-- START OF Exercise materials --

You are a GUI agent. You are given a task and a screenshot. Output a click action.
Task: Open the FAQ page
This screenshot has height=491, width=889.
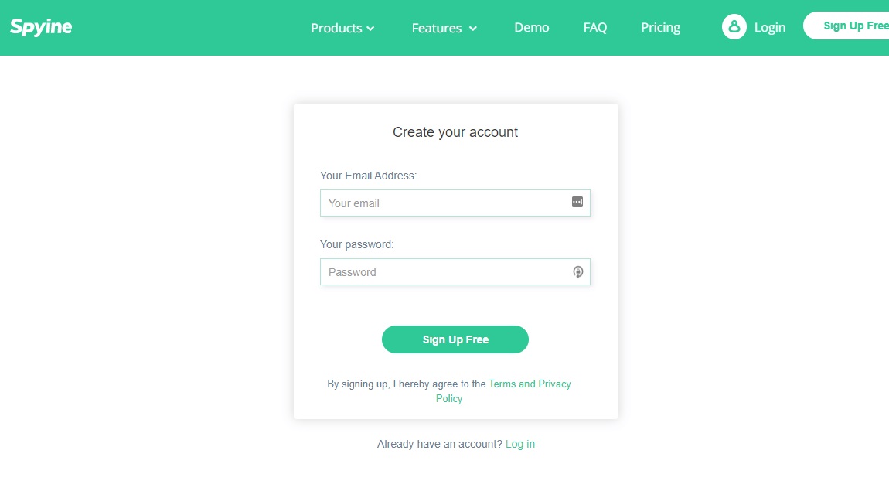(595, 27)
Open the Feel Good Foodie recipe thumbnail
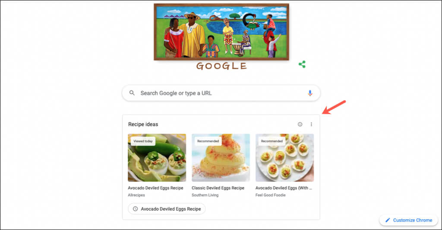442x230 pixels. coord(284,158)
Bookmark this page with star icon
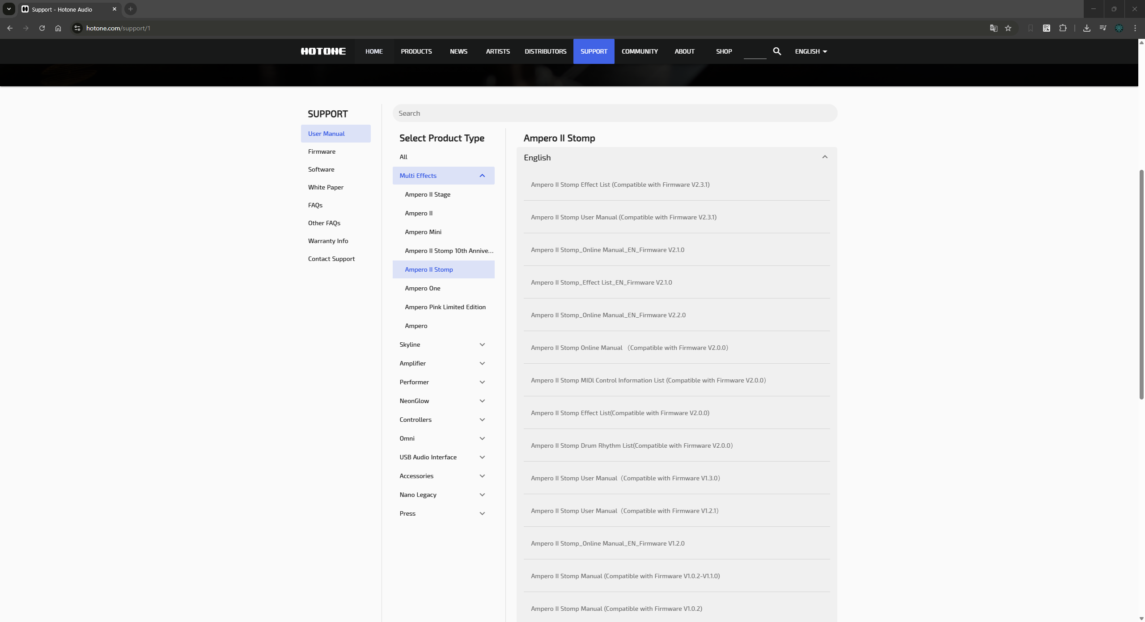1145x622 pixels. 1008,28
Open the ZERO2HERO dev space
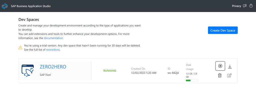Screen dimensions: 256x102 click(53, 67)
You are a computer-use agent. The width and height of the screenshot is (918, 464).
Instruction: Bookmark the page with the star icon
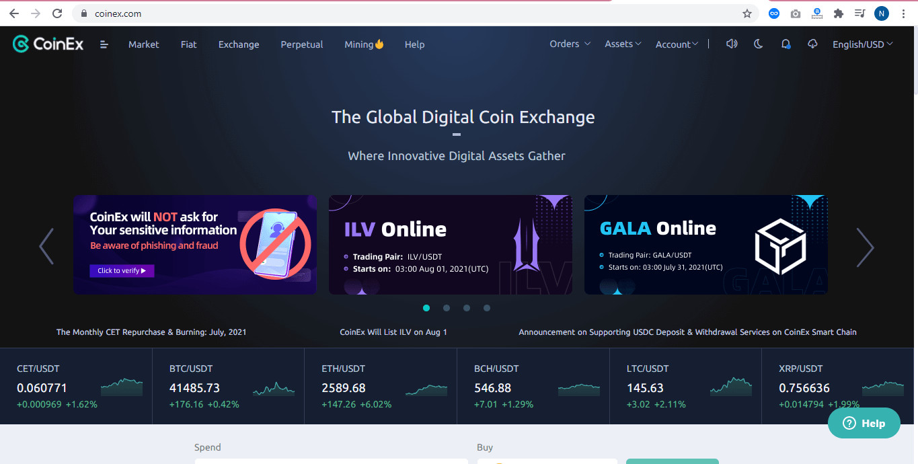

-- END OF Exercise materials --

Rewrite the text lines of all the items above as one numbered list, leaving out any blank lines. Don't include the pictures.

1. You are a GUI agent. You are given a task and a screenshot. Output a click action.
2. Task: Open the FAQ page
3. This screenshot has height=491, width=889.
4. (595, 27)
5. Open the Feel Good Foodie recipe thumbnail
6. 442x230 pixels. coord(284,158)
7. Bookmark this page with star icon
8. 1145x622 pixels. 1008,28
9. Open the ZERO2HERO dev space
10. Screen dimensions: 256x102 click(53, 67)
11. You are a computer-use agent. The width and height of the screenshot is (918, 464).
12. Instruction: Bookmark the page with the star icon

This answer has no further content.